MENU
viaggi girolibero

Il Guatemala in bici e una sosta forzata nella capitale

Diari, News • di 19 Aprile 2019

E così alla fine è successo anche a noi. Dopo quasi 5 anni, 1735 giorni, di vita in strada esposti a qualsiasi tipo di intemperia o situazione possibilmente pericolosa, uno di noi due si è ammalato e siamo dovuti andare in ospedale. A Daniele è stata diagnosticata una polmonite atipica, la tesi dei medici è che con le difese immunitarie basse causa mononucleosi, le spore di un fungo siano entrate attraverso le vie respiratorie, annidandosi nei polmoni e causando una grave polmonite. 8 giorni di ospedale, sottoposto a tanti esami e medicamenti pesanti.

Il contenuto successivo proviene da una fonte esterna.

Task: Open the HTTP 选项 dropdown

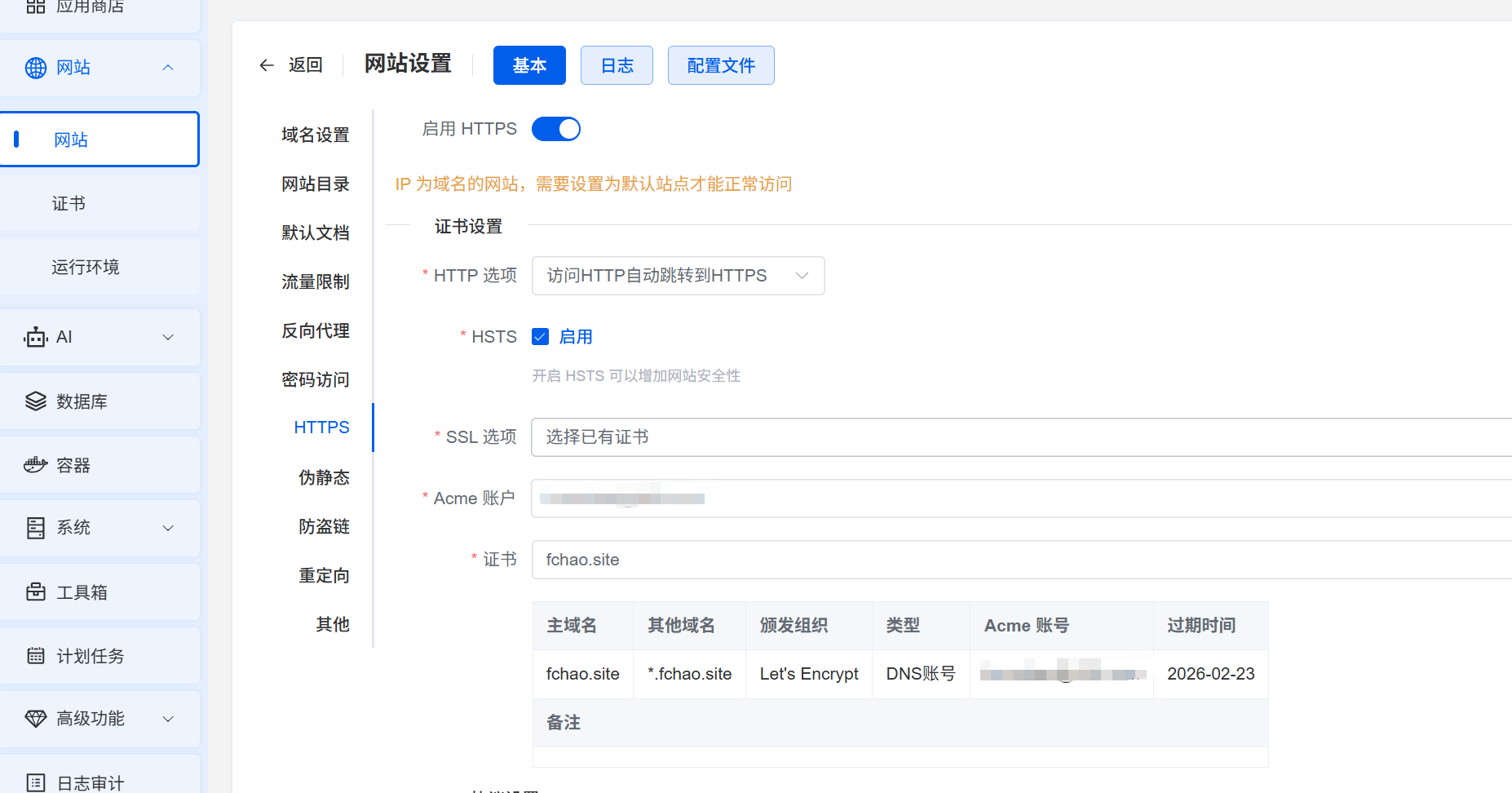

Sono già due settimane che è stato dimesso ma il nostro viaggio dovrà fermarsi per un po’, almeno un mese, per essere certi che Daniele abbia recuperato al meglio e possa tornare a pedalare. La fortuna ha voluto che tutto ciò accadesse proprio mentre eravamo qualche giorno nella capitale del Guatemala, Nuova Guatemala dell’Assunzione, così pare si chiami ufficialmente. Fortuna, perché almeno qui in città ci sono diverse strutture sanitarie decenti, tutte private ma con standard decisamente europei. In questi giorni spesso mi sono fermata ad immaginare cosa sarebbe accaduto se ciò fosse successo mentre eravamo in una delle tante zone remote che ci siamo trovati ad attraversare. E quando dico attraversare, non intendo per un centinaio di chilometri, ma per giorni e giorni. Zone dove la struttura sanitaria più vicina si trova a giorni di macchina. Beh probabilmente se fosse successo in quel contesto oggi non sarei qui a scrivere di un recupero, ma di un ricordo. Meglio non pensarci allora

Certo Città di Guatemala non è forse la città più attraente dove spendere del tempo. Martoriata dal traffico e dalla delinquenza. Il solo tratto di strada da casa al supermercato, 800 metri, è un avventura. Niente borse a vista o cellulari in mano, potresti attirare l’attenzione di qualche delinquente, e per attraversare la grande “avenida” bisogna aspettare minuti a lato delle strisce pedonali, aspettare che qualche buon’anima decida di rallentare dai suoi 80 km/h e farti passare. Certo, dovrei sentirmi come a casa, Roma, ma quella città ormai dopo 5 anni è un lontano ricordo, nel mezzo ci sono state tante troppe esperienze. Città del Guatemala non è però tutto il Guatemala. L’impressione che abbiamo avuto nelle due settimane che abbiamo impiegato per pedalare dal confine con il Messico alla capitale, sono in netto contrasto con il clima di terrore che si vive in città e attraverso i telegiornali. Forse perché, come sempre, abbiamo scelto un percorso lontano dai grandi centri urbani e turistici, un percorso attraverso le piccole realtà contadine sperdute raggiungibili solo con strade e sentieri sterrati, impolverati e sassosi.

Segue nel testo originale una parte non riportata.